Petrobras' CEO Won't Resign. Saying she had President Dilma Rousseff's "trust," CEO Graca Foster said she and her board of directors would all be investigated as part of an independent audit ordered after investigators accused a corrupt network of laundering more than $4 billion of company money.
Asian Markets Are Up. The Nikkei rose 2.32%, reclaiming some recent losses. Hong Kong's Hang Seng is currently up 0.99%, and China's Shanghai Composite index is up 0.16%.
Plunging Oil Prices Are Killing Renewables. Tesla Motors, Denmark's Vestas and China's Yingli Green Energy have all seen their share prices crumble in the wake of cheaper oil, raising questions about how a long period of much lower oil prices will hit green investment, according to the Financial Times.
US Authorities Say North Korea Did Hack Sony.

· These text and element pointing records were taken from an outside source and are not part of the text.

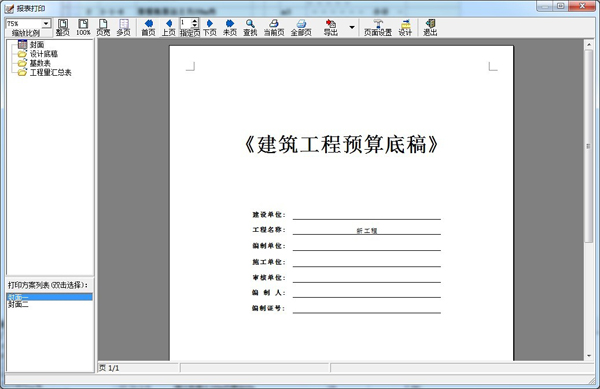Go to 下页 next page
Image resolution: width=600 pixels, height=389 pixels.
pos(209,28)
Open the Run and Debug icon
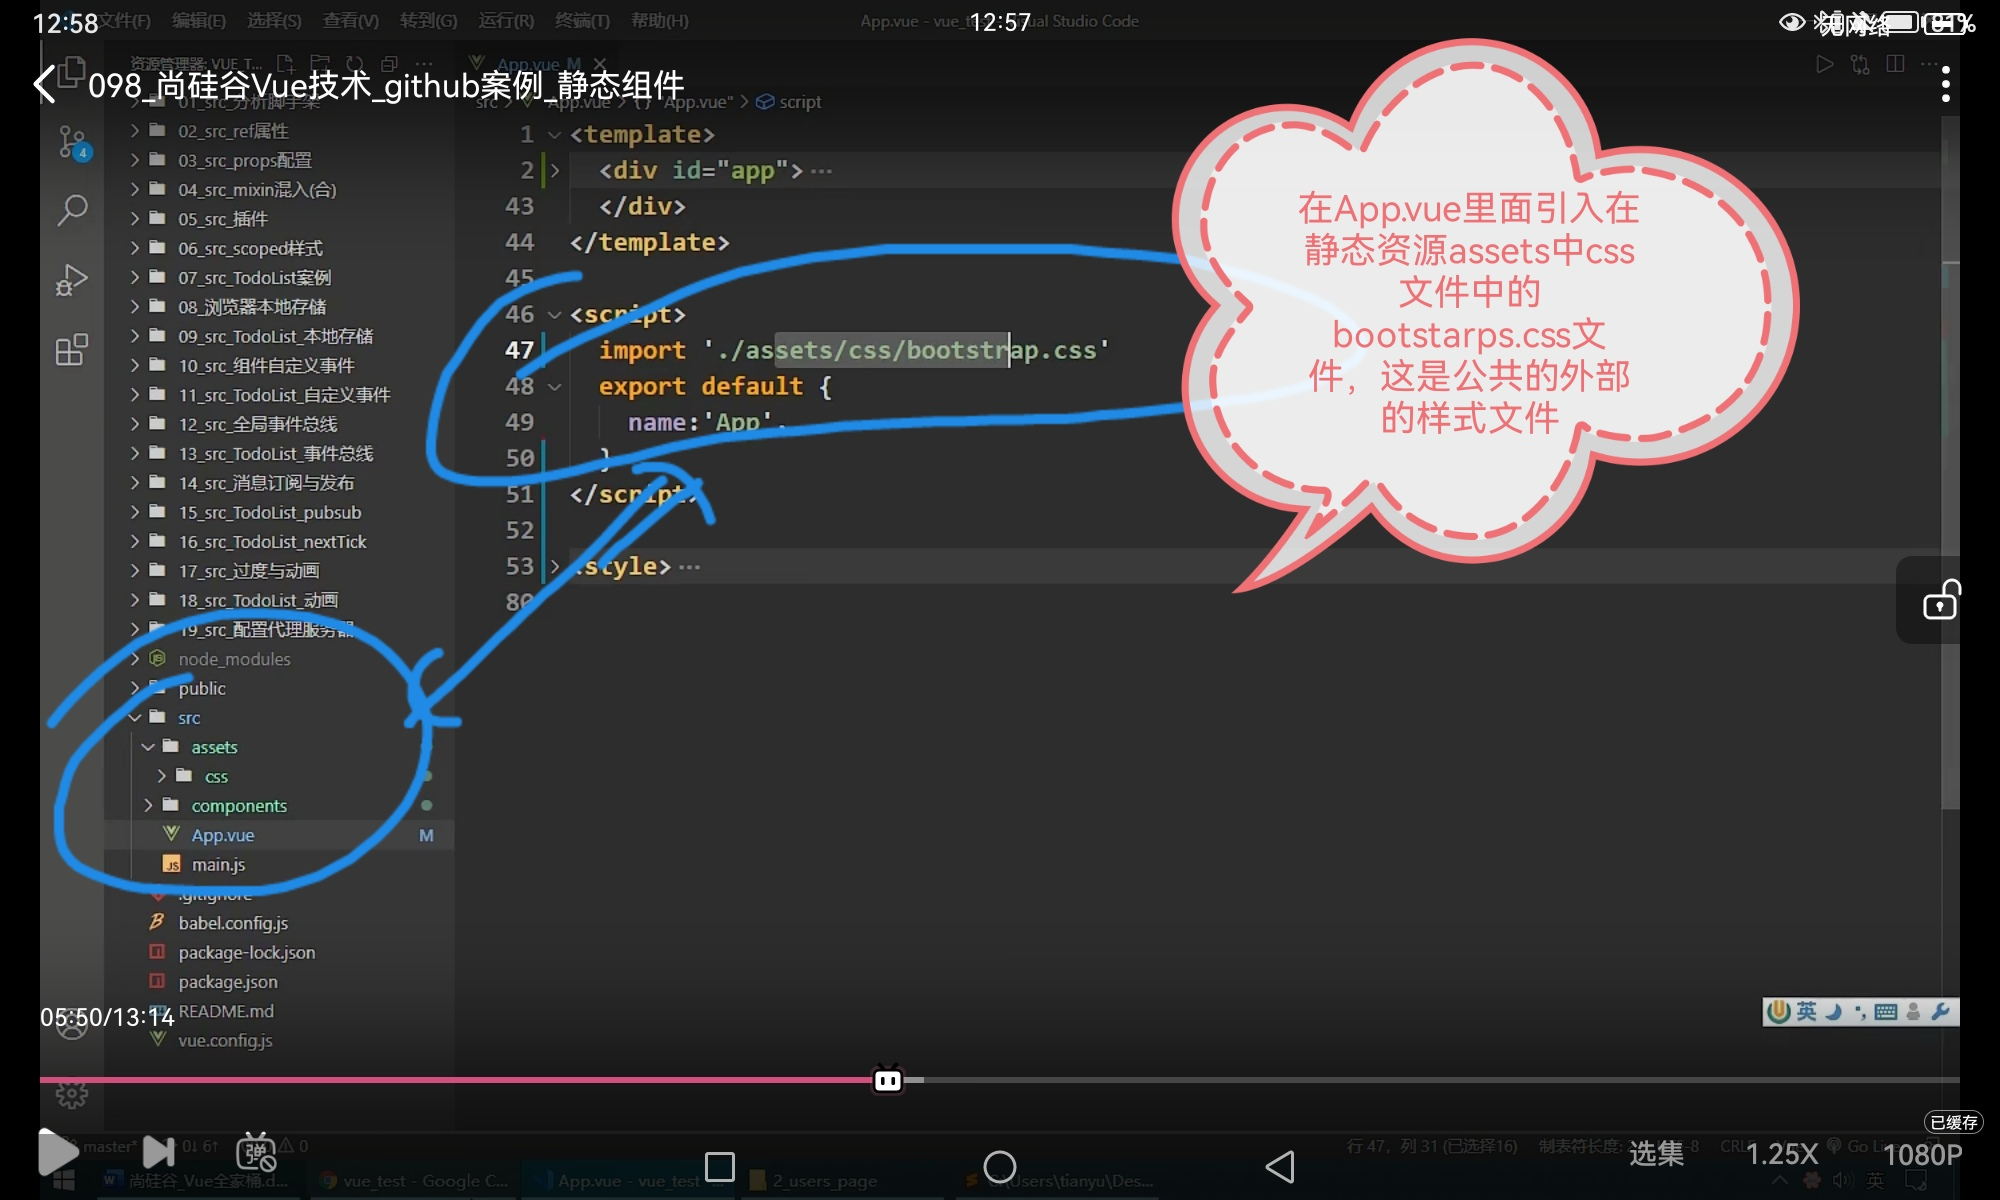Viewport: 2000px width, 1200px height. [x=72, y=280]
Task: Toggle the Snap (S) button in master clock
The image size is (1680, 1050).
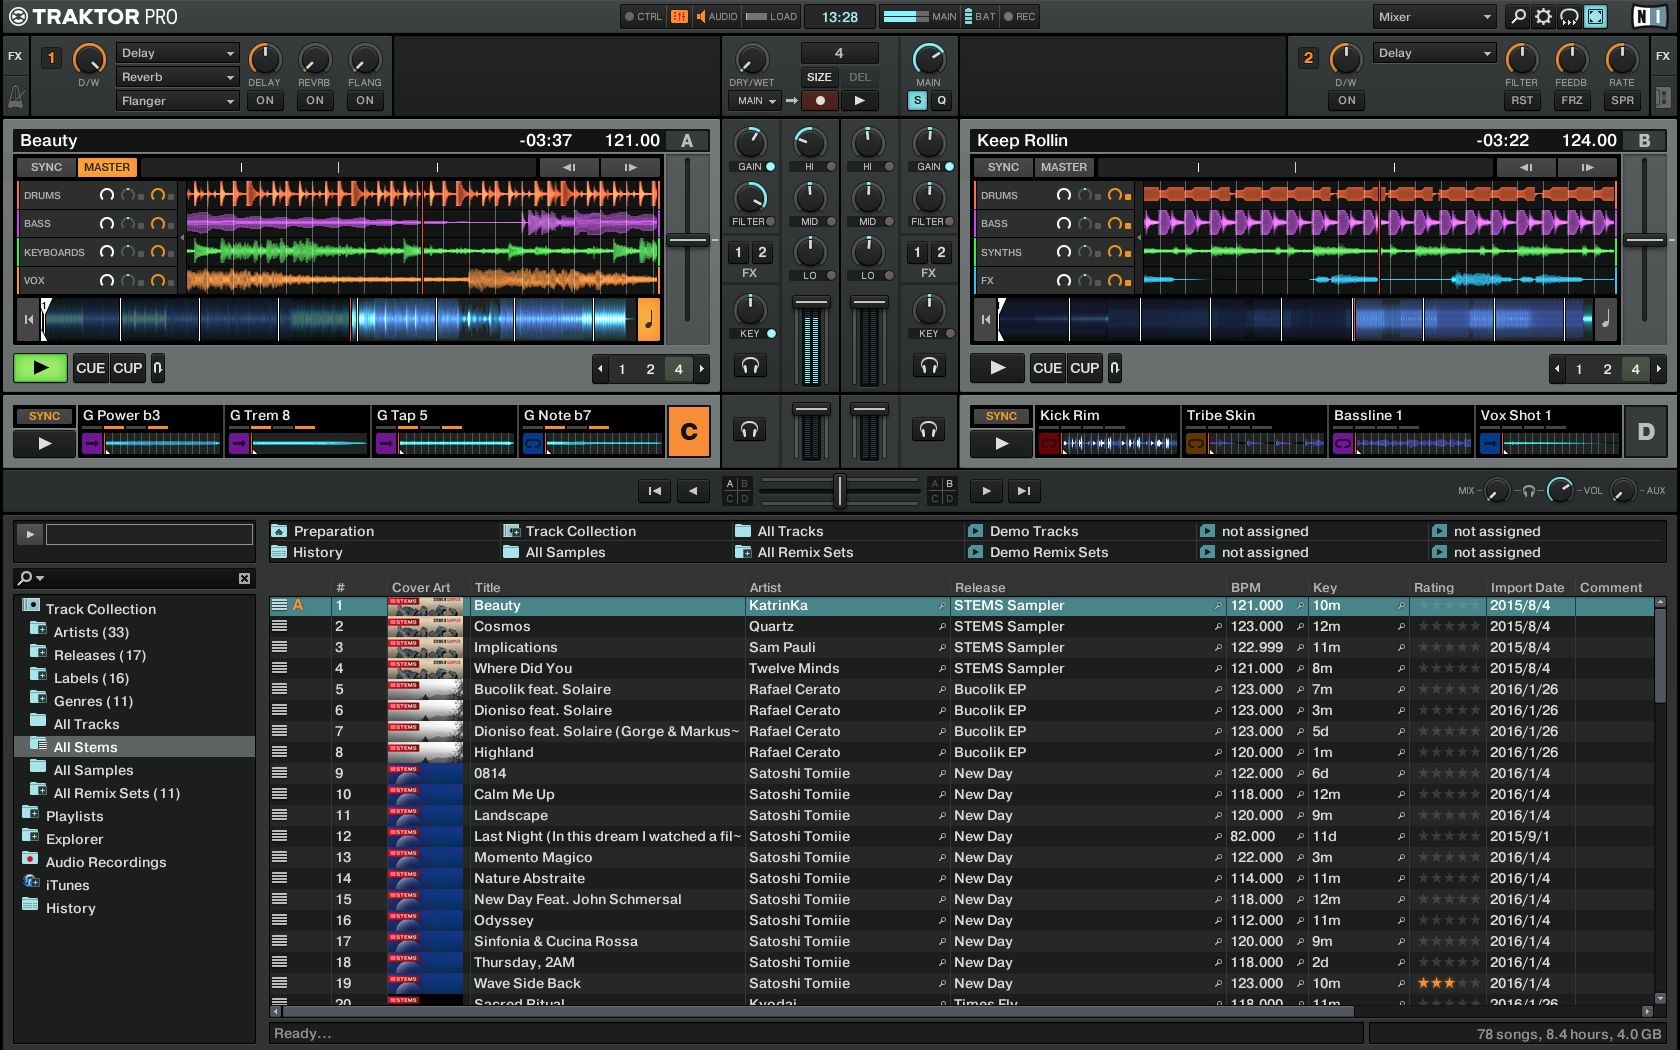Action: [x=916, y=100]
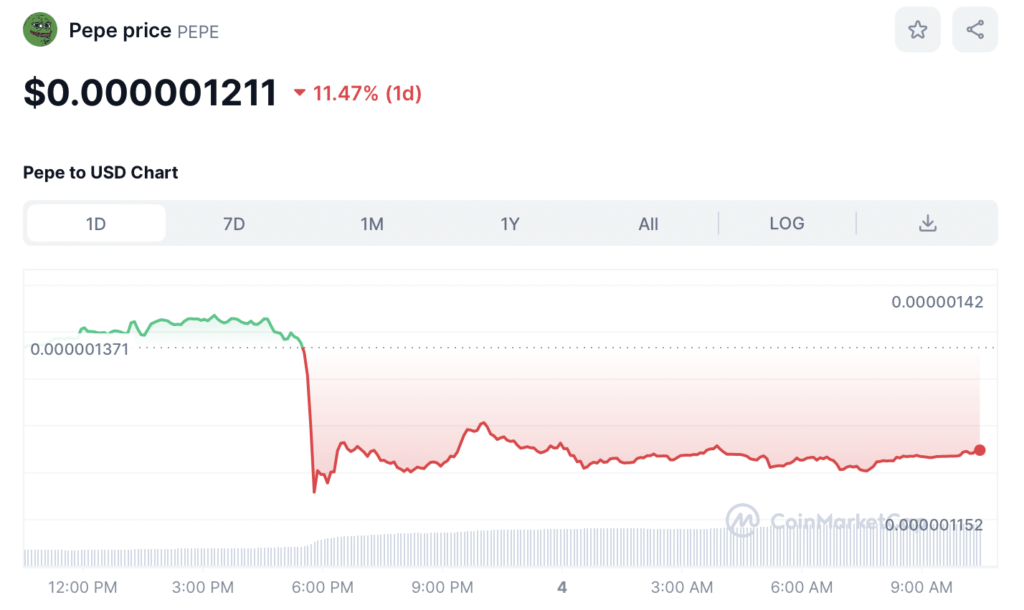Select the All time range tab
1024x610 pixels.
pyautogui.click(x=648, y=223)
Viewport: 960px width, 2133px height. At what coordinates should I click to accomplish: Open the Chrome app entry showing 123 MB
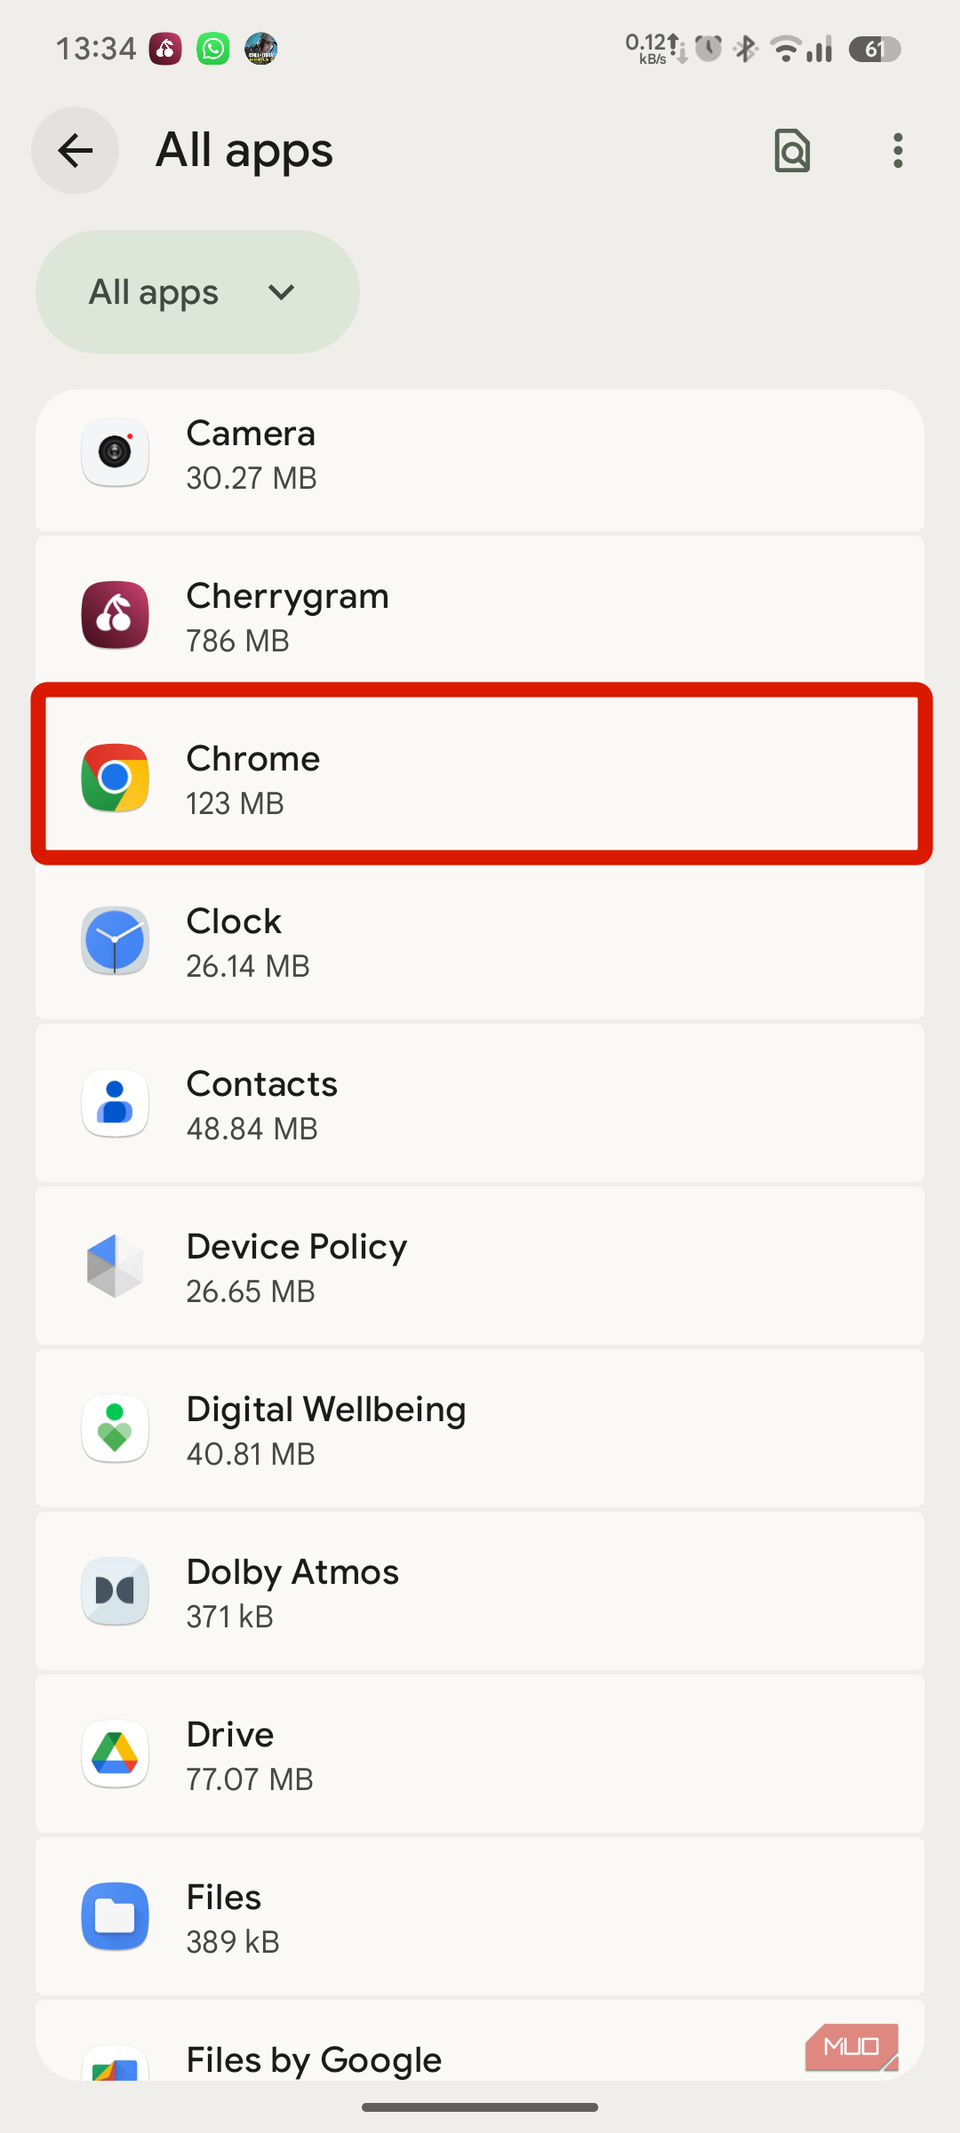480,777
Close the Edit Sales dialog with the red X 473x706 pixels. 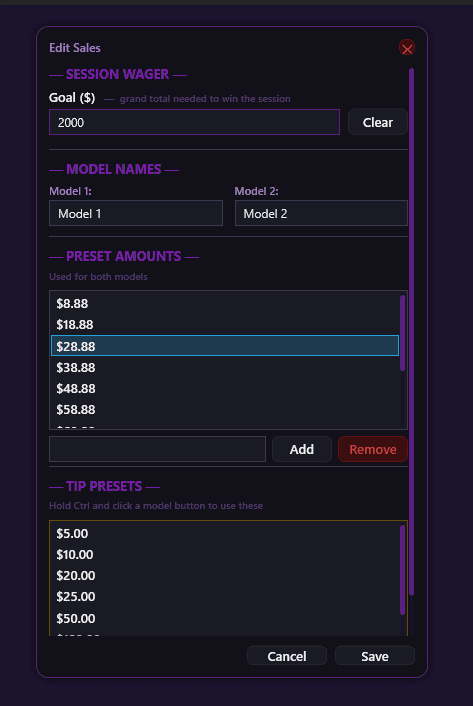(407, 48)

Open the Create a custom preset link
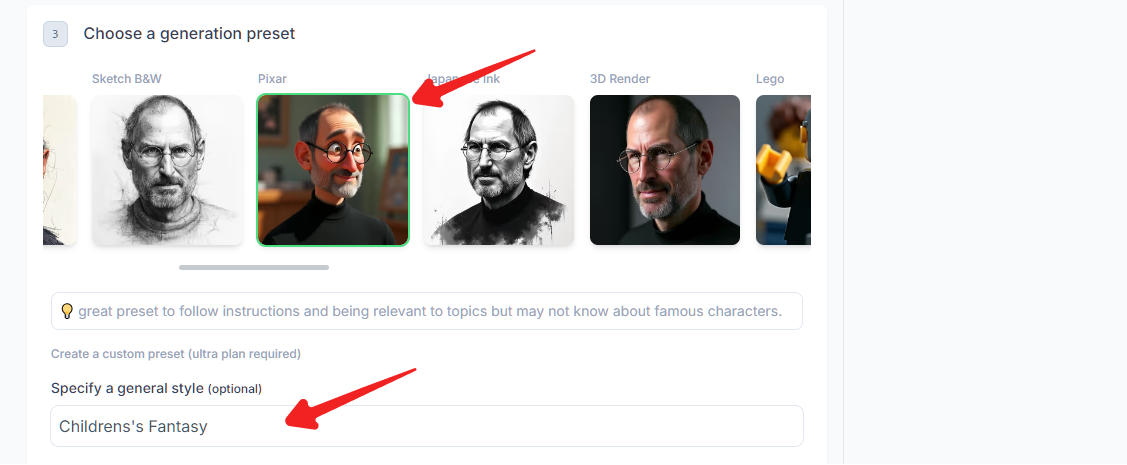click(176, 354)
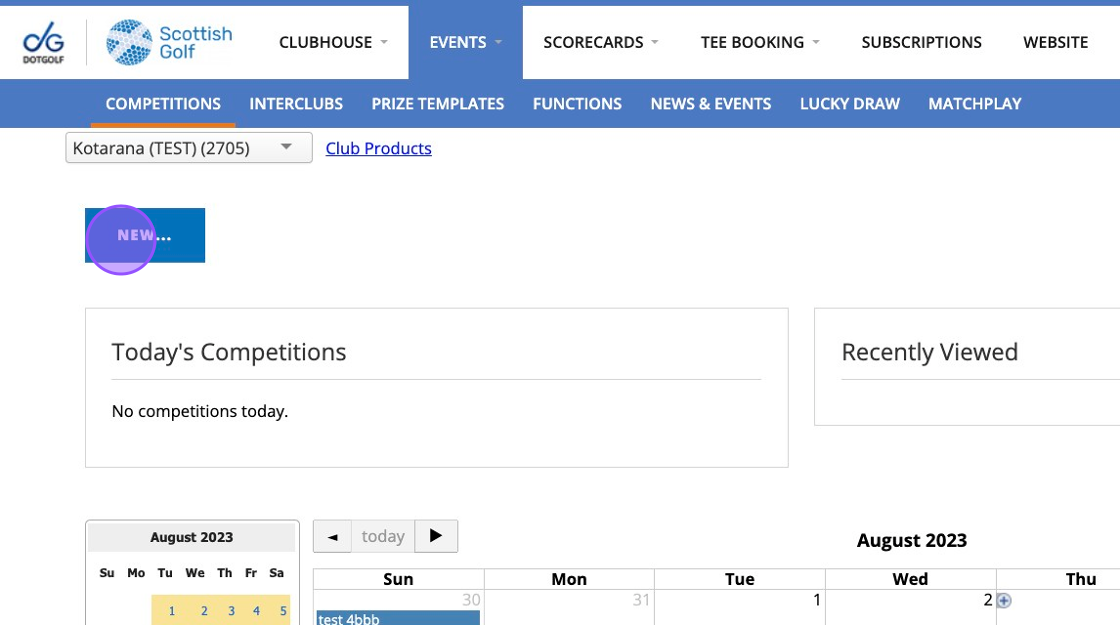Open the club selector dropdown arrow

click(x=286, y=148)

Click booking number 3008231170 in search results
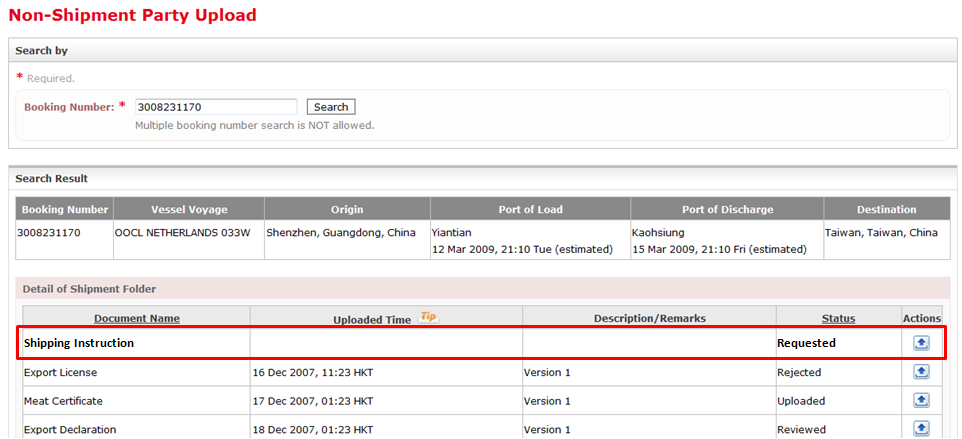[51, 232]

US officials believe North Korea is "centrally involved" in hacking Sony Pictures, reports The New York Times.
Chinese Property Prices Are Falling For The Third Month. Reuters say that property prices are down 3.7% in November from the same period last year, across 70 Chinese cities. That's the fastest drop on record for the country. In October, prices fell 2.6%.
The Government Is Selling Off Another Chunk Of Lloyds. The Treasury is reducing its stake from around 25% to 20% in the part-nationalised bank by spring 2015, following its reduction from 40%, according to the Financial Times.